You can paste OpenAPI snippets into chat, but that does not scale. It burns context, gets stale quickly, and is easy to omit. A better approach is to give Composer structured access to the source-of-truth spec.

The fix: ground Composer 2.5 in your real API spec via MCP

Model Context Protocol, or MCP, lets AI tools access external systems and structured data. Cursor supports MCP servers, and the Apidog MCP server exposes your Apidog API specification to Composer.

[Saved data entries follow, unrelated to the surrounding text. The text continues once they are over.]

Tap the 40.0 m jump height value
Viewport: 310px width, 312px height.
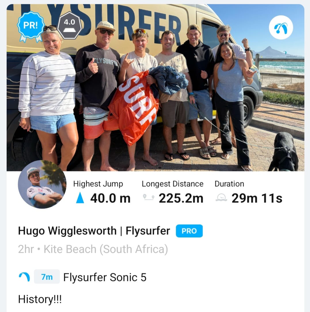click(x=110, y=198)
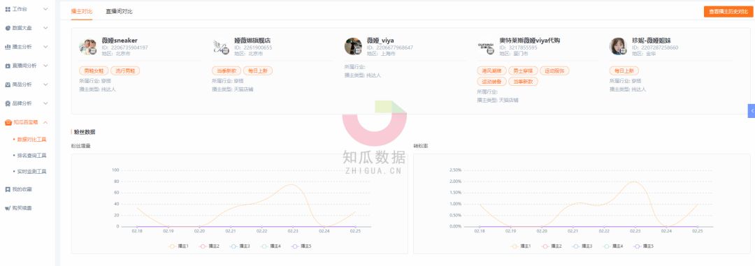Click the 数据大盘 pie chart icon
755x266 pixels.
[x=8, y=28]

Instead of guessing, Composer 2.5 can query your actual:

  • Endpoints
  • Path and query parameters
  • Request body schemas
  • Response schemas
  • Auth requirements
  • Error responses

This is the same idea behind vibe coding with the Apidog MCP server, applied to API implementation work.

Step 1: prepare your API spec in Apidog

First, make sure your API contract is accurate in Apidog.

You can:

  • Design the API directly in Apidog
  • Import an OpenAPI specification
  • Import a Postman collection
  • Maintain endpoints, schemas, examples, and auth details in one place

Composer will only be as accurate as the contract it reads. Before connecting MCP, check that the relevant endpoint definitions are current.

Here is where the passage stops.